R语言基础

看vagan的tutorial居然看不懂=。=所以乖乖回来补锅

×××××××××××××××我是分割线×××××××××××××××××××××××××

参考这篇：http://www.r-tutor.com/r-introduction

R可以使用来自外部的数据，Excel, Minitab and SPSS files

赋值：=或<-

注释：#开头

模糊查询：apropos("what you want to search for")

帮助: help()

# 查看二元运算符的帮助
?'=='
# 记不清函数名字，所以用这个查看
apropos("mea")

缺失数据：

1）

v = c("Hockey", NA, "Lacros")
# 检查向量中是否有缺失值
is.na(v)

　　NA：可以代表各种类型。处理缺失数据可以采用multiple imputation，是通过mi，mice和Amelia包实现的。

2）

# z实际是1 3。仅有两个数字。
v = c(1, NULL, 3)
# 判断是否为null
is.null(v)

　　NULL：空白，不能存在于向量中。

(1)基本数据类型

Numeric:

class(x) #打印变量x的类型，如numeric啊什么什么的

is.numeric(x)

is.integer(k) #虽然给k赋值为1，但这个函数返回false

如果确实希望用整数，赋值时应该在数值后面加一个L。

i = 5L

Integer:

x = as.integer(3.14) # 将numeric转为integer,只取整数部分
y = as.integer("5.27") # 将数字字符串转为integer
boolValue = as.integer(TRUE) # boolValue = 1
boolValue = as.integer(FALSE) # boolValue = 0

Complex:

z = 1 + 2i
sqrt(-1+0i) # 直接写-1会报错
sqrt(as.complex(-1)) # 或者转为负数再开方

Logical:
TRUE and FALSE
通过数字比较,&,|,!等产生，可以使用help("&")查看帮助

Character:

x = as.character(3.14) # 相当于string

# get length
nchar("hello")
# 5
nchar(123)
# 3

fname = "Joe"; lname = "Smith"
paste(fname, lname) # 输出"Joe Smith"，字符串连接

sprintf("%s has %d dollars", "Sam", 100)
# 输出"Sam has 100 dollars",类似C语言

substr("Mary has a little lamb.", start=3, stop=12)
# 输出"ry has a l"。index从1开始，[start,stop]
sub("little", "big", "Mary has a little lamb.")
# 输出"Mary has a big lamb."。将句中首次出现的替换
help("sub")
# get help Info

日期：

Date用来存储日期（自1970年１月１日以来的天数），POSIXct存储日期与时间（秒数）。

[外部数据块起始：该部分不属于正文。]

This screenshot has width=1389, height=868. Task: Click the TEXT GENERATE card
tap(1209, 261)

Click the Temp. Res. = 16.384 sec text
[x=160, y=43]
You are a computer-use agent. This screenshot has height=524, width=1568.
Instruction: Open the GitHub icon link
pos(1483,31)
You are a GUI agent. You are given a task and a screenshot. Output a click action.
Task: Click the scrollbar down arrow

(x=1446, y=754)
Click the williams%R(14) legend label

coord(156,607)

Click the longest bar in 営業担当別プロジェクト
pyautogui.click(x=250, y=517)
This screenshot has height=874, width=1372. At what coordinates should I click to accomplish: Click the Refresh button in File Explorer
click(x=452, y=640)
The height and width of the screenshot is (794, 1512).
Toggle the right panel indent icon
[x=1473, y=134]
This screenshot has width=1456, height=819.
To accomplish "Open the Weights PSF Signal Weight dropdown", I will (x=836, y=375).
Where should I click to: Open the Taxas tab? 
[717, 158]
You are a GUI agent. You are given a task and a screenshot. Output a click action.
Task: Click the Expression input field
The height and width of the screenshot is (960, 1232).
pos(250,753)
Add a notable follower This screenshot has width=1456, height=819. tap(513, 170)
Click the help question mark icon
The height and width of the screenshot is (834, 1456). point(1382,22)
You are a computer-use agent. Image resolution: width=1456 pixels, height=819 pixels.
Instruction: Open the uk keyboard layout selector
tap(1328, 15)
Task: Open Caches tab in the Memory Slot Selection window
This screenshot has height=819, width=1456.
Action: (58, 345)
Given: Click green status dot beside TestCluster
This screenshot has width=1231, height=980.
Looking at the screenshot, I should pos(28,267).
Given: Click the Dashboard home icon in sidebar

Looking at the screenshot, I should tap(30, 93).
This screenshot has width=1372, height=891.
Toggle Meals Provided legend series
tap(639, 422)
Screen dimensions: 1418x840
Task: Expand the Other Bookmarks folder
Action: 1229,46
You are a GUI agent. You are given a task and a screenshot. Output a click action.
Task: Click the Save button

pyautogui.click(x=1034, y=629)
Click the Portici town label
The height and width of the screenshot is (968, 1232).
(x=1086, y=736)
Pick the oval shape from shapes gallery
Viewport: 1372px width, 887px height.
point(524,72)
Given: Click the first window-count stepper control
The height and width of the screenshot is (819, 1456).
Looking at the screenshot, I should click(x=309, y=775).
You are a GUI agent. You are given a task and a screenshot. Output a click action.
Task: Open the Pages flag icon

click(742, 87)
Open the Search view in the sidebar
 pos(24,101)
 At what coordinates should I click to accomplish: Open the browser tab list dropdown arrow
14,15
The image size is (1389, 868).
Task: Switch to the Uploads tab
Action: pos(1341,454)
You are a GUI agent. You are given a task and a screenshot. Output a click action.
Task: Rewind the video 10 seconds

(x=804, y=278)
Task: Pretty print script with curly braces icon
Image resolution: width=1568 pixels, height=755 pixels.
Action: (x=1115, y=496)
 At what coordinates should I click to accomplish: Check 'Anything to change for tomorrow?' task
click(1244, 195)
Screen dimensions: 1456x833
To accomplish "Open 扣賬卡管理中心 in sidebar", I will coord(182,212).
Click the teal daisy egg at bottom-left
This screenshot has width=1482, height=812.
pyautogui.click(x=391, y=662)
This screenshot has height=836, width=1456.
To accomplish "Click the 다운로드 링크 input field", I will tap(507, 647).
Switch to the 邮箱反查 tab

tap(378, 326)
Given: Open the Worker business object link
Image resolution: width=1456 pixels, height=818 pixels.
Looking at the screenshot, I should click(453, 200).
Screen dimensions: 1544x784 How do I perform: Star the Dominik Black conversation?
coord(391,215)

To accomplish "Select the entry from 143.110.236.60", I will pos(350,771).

可以使用lubridate和chron包来处理日期和时间。

(2)Vector

vector中的元素称为component，构造时有强制转换，优先级character > complex > numeric > integer > logical

length(c(1,2)) # 给出长度

n = c(1,2,3); s = c("a", "b")
c(n,c) # 连接vector，注意类型的转化

5 * n #对每个元素乘除
# vector之间的+-*/都是对应元素的计算
# 如果两个vector的长度不同，短的会循环到与长的等长，再进行计算。warning
# 向量之间还可以比较大小，如x > y这种，比较对应元素，每个位置为TRUE FLASE


n[3]
# 输出3，因为index是1-based，而且类型是vector，只含有一个component

any(x < y)
# 检查所有元素中是否存在TRUE。
all(x < y)
# 检查所有元素中是否都是TRUE

# negative index会去掉对应正值处的component

Numeric index vector

# 使用s[c(index)]对vector s进行切片，结果是vector

Logical index vector

# 使用与原vector等长的logical来表示每个位要不要，结果是vector

names()函数：给component起名字。起完就可以用名字引用了。

(2-2)factor因子向量

水平数是一个因子变量中不重复的元素的个数。R给一个因子的每个元素一个整数值，可以用as.numeric看。

f = as.factor(f)
as.numeric(f)
# 设置水平的顺序
factor(f, levels=c("A+","A-","A","B+","B-","C","F","D"),ordered=TRUE)

排序的部分不太懂，用到再说

(3)Matrix

# 构建，打印行，打印列，打印指定位置的

# 在构建时，如果不设byrow=TRUE，默认是按列存放的。

# 可以给行和列起名字，使用函数dimnames()

# transpose: t()

# 合并matrix: cbind和rbind函数

c(A) #将所有component写成一个vector，按列顺序写出

(4) List:vector contains objects

> n = c(1,2,3)
> s = c("a", "o", "e")
> b = c(TRUE, FALSE)
> x = list(n, s, b, -1) # x包含n,s,b和-1

x[3] # 引用

x[c(2, 4)] # 引用第二个和第四个元素

# 如果要直接引用x的元素，应当用[[index]]，注意下面的区分。

给list成员起名字

# 使用[]时，里面的名字要带引号; v$one等价于v[[one]]

# 使用attach将某list加到R的search path中，则可以不指明list的名字，而直接用元素的名字

引用。detach则可以释放。

(5) Data Frame

data frame是存放了等长的vector的数据v结构，更像是表格，有header, data row, 每个小格为cell。构造时会按列存储。

下面使用内置的mtcars为例子：

mtcars[1,2] mtcars["rowName", "colName"] # 引用cell

nrow(mtcars) ncol(mtcars) # 长度

head(mtcars) # 只打印前几行

mtcars[[9]] 或者mtcars[["colName"]] 或者mtcars$colName # 引用列

mtcars[,"am"] # 类似matrix中的情况，输出所有列名为am的cell的值

mtcars[1]或者mtcars["colName"]或者mtcars[c(1,2)] # 会包含各行的行名

mtcars[1, ] # 引用第一行。此处为[]，所以会带各列的列名

# 其他方式类似列引用。

logical indexing

(6)导入数据

getwd() #获取工作路径

setwd("<new path>")

Excel File:

> library(gdata) # load gdata package

> help(read.xls) # documentation

> mydata = read.xls("mydata.xls") # read from first sheet返回data frame

或者使用XLConnect包。但是需要安装java

> library(XLConnect) # load XLConnect package

> wk = loadWorkbook("mydata.xls")

> df = readWorksheet(wk, sheet="Sheet1")

××××××××××××××××××××××××××下面的还木有试，需要再实验下×××××××××××××××××××××××××××××××××××××××××

Minitab File

If the data file is in Minitab Portable Worksheet format, it can be opened with the function read.mtp from the foreign package. It returns a list of components in the Minitab worksheet.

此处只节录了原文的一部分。